Chicken Caesar Salad
|Chicken breast fillets||2|
|Garlic||1 Clove (5 gm), crushed|
|Olive oil||2 Teaspoon|
|Lemon juice||1 Tablespoon|
|Olive oil||4 Tablespoon|
|Lemon juice||2 1⁄2 Tablespoon|
|Dry mustard||1 Pinch|
|Worcestershire sauce||1 Teaspoon|
|Garlic croutons||2 Ounce (1 cup / 60 gram)|
|Grated parmesan cheese||1 Ounce (1/4 cup / 30 gram)|
|Shaved parmesan cheese||1 Tablespoon (for garnish)|
1. Trim the chicken fillets. Mix together the garlic, salt, pepper, oil and lemon juice. Cover and marinate the chicken for 30 minutes in the refrigerator.
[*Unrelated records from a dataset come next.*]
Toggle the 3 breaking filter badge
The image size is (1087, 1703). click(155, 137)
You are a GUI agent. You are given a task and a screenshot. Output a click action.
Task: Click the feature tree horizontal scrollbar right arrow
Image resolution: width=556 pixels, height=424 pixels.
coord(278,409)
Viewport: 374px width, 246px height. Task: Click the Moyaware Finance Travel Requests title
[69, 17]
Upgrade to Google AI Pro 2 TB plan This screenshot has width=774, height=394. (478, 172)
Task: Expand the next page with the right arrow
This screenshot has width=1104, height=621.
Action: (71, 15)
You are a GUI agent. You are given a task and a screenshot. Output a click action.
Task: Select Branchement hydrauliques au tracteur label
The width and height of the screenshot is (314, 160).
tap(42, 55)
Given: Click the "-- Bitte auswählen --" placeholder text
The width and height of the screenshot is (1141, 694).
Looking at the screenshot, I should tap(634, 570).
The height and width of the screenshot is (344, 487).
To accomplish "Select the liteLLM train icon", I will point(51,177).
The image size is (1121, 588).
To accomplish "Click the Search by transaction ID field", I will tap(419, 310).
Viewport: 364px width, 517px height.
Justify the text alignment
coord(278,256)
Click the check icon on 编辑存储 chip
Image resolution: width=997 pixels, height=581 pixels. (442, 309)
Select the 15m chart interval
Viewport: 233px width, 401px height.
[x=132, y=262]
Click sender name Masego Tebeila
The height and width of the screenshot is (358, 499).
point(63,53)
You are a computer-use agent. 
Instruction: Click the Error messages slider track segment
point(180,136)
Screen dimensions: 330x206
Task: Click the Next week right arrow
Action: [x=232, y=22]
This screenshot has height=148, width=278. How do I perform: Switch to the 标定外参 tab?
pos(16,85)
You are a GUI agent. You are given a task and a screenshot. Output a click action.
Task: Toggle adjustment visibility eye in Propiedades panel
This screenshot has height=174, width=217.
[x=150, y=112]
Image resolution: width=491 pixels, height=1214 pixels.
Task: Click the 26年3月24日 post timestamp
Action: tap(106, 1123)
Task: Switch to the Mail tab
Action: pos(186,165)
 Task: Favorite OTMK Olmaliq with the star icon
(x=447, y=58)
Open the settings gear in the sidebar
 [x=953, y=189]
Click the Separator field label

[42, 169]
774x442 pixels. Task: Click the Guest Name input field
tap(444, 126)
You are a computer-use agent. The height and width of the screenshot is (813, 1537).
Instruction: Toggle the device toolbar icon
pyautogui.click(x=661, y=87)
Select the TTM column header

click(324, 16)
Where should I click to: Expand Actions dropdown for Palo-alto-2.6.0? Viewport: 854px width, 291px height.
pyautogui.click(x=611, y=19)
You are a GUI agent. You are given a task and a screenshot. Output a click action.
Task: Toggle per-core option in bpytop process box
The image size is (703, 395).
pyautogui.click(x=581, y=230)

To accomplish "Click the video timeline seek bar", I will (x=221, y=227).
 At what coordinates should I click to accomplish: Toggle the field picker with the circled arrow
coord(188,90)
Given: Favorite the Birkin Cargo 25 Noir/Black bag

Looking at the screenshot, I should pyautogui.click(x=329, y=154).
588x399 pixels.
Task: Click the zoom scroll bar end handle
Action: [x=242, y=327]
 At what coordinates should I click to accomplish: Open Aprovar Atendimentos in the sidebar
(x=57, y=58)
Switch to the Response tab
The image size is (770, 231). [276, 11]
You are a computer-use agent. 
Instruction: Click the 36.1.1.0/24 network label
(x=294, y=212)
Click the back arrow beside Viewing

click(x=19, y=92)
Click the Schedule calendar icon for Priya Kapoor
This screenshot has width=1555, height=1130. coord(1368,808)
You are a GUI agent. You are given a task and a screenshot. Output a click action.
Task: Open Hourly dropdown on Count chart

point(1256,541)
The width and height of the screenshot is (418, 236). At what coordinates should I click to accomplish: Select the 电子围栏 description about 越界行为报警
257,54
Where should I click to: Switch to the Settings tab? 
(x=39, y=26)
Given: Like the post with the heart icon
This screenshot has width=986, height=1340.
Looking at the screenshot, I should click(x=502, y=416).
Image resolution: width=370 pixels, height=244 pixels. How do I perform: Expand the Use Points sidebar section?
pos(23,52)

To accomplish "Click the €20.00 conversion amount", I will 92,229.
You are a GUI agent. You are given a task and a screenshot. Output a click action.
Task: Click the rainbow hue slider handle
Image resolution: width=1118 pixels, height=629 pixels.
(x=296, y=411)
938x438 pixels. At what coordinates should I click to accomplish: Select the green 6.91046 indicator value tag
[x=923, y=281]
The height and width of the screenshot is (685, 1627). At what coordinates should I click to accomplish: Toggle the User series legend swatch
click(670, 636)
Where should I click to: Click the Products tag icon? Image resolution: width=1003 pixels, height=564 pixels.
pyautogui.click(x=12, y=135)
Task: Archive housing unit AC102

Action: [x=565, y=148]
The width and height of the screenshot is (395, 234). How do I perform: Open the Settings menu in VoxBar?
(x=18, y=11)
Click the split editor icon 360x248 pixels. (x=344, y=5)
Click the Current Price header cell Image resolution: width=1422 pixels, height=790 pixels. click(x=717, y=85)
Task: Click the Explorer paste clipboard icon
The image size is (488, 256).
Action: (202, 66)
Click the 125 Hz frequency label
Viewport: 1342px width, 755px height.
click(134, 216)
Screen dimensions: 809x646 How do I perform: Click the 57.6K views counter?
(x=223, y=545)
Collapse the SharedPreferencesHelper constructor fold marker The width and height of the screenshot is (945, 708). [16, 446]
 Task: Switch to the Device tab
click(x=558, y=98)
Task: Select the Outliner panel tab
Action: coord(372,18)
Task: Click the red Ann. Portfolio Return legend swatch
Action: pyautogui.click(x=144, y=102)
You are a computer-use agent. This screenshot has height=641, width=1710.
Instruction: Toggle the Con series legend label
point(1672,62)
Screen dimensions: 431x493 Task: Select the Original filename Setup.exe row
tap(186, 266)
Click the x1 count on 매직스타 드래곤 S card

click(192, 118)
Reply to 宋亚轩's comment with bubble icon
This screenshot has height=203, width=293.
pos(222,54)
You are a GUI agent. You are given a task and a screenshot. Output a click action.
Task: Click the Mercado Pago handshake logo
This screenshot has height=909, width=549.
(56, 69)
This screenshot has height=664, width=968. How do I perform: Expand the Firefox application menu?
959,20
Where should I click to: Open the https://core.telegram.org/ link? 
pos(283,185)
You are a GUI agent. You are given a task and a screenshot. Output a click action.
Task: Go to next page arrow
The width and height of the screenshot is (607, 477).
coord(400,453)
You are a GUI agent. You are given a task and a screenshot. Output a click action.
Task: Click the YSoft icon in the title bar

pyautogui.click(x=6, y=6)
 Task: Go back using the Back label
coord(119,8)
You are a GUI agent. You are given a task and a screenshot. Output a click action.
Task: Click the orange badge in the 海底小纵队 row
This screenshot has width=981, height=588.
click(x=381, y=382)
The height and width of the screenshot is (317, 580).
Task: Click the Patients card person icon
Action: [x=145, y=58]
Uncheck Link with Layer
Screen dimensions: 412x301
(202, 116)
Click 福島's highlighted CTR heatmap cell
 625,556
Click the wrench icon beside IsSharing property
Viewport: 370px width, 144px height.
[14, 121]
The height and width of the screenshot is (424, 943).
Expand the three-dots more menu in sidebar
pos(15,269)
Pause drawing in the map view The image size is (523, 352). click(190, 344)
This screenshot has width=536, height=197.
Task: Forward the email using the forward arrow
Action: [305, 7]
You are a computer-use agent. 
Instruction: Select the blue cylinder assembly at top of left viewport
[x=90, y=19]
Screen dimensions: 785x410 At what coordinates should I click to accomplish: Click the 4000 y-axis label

2. Heat grill or chargrill until hot. Sear the fillets one minute on each side, then cook 3 minutes each side. Remove and rest for 5 minutes before cutting into 1/2 cm slices on the diagonal.
3. Separate the leaves of the cos lettuce, discard outer leaves and wash well. Drain and shake dry in a clean tea towel. Cut greener leaves into bite-sized pieces and leave the pale inner leaves whole. Cover and place in refrigerator until ready for use.
4. Place the anchovy in base of the salad bowl and mash with the back of a fork while the oil is being added. Gradually add the lemon juice while beating, and sprinkle in the salt and pepper. Break in the coddled egg, scraping the set white from inside the shell and lightly stir. Add the mustard and Worcestershire sauce.
5. Add the cos lettuce leaves; toss to coat lightly with dressing while sprinkling over the grated Parmesan cheese. Toss in the chicken and croutons. Rearrange the whole leaves to stand upright and garnish with shaved Parmesan cheese.